13

The Root Filesystem

Before the system can do anything useful, it needs to mount its root filesystem.

The kernel has initialized its subsystems, loaded its built-in drivers, and set up memory management and scheduling. But it still cannot do most of what an operating system needs to do. It cannot run programs from disk. It cannot read configuration files. It cannot load additional driver modules. All of these require a filesystem -- a structured way to organize, name, and access files stored on a device.

The first filesystem the kernel mounts is called the root filesystem. It is mounted at / -- the single forward slash that is the top of the entire directory tree. Every file path on a Linux system starts from this point. Before the root filesystem exists, the system has no /bin, no /etc, no /home. It has nothing.

This article explains how the kernel gets from "no filesystem at all" to a fully mounted root, and the intermediate step that makes it possible.

The Chicken-and-Egg Problem

To mount the root filesystem, the kernel needs a storage driver -- the software that knows how to talk to the disk. But many storage drivers are compiled as loadable modules, stored as files on the root filesystem. You need the driver to read the disk. You need the disk to load the driver.

This circular dependency is one of the classic problems of operating system design. Linux solves it with a temporary filesystem that the bootloader loads into RAM alongside the kernel itself. This temporary filesystem is called the initramfs.

Key term: initramfs (initial RAM filesystem) A small, compressed filesystem archive that the bootloader loads into memory alongside the kernel. It contains the essential drivers, tools, and scripts needed to find and mount the real root filesystem. Once the real root is mounted, the initramfs is discarded.

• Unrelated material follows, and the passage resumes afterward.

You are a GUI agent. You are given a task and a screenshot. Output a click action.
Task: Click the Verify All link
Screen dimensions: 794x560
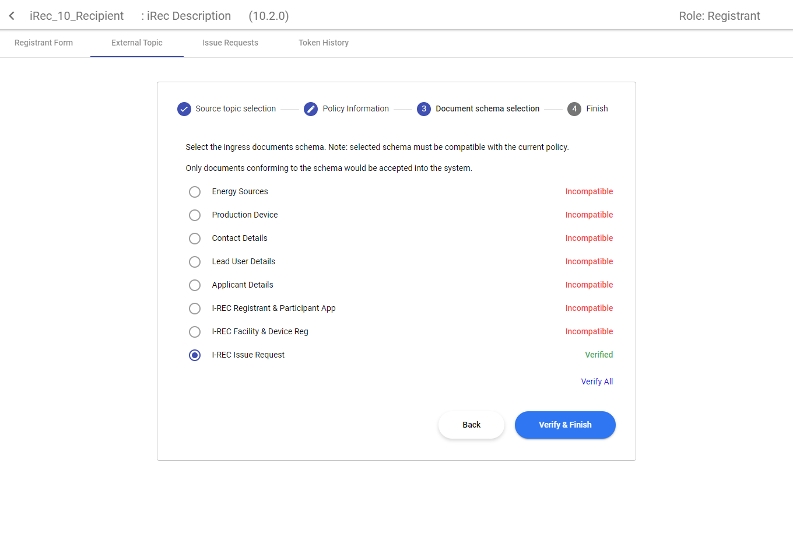coord(597,382)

Think of it like a toolbox you carry with you to a construction site. The site has all the heavy equipment, but the gate is locked. Your toolbox has the key. Once you open the gate and get the heavy equipment running, you do not need the toolbox anymore.

What is Inside the initramfs

The initramfs is a compressed cpio archive -- a simple format that packs files and directories into a single stream. When the kernel starts, it unpacks this archive into a temporary in-memory filesystem (a tmpfs) and uses it as the initial root.

A typical initramfs contains:

  • Kernel modules for the storage controller (NVMe, AHCI, SCSI, USB storage)
  • Filesystem modules (ext4, XFS, Btrfs) so the kernel can understand the root partition's format
  • A small init script or binary that orchestrates the mounting process
  • Essential tools like busybox (a single binary that provides dozens of standard Unix utilities)
  • Device manager components (a minimal udev or mdev) to create /dev entries for detected hardware
  • Cryptographic modules if the root partition is encrypted (LUKS/dm-crypt)

You can examine your system's initramfs:

$ lsinitramfs /boot/initrd.img-6.8.0-generic | head -10
.
bin
bin/busybox
bin/cat
bin/cp
conf
conf/initramfs.conf
etc
etc/modprobe.d
lib

The entire image is typically 20-60 MB compressed, expanding to perhaps 100-200 MB when unpacked. This is tiny compared to a full root filesystem, which may be tens of gigabytes. The initramfs carries only what is needed to get to the real root.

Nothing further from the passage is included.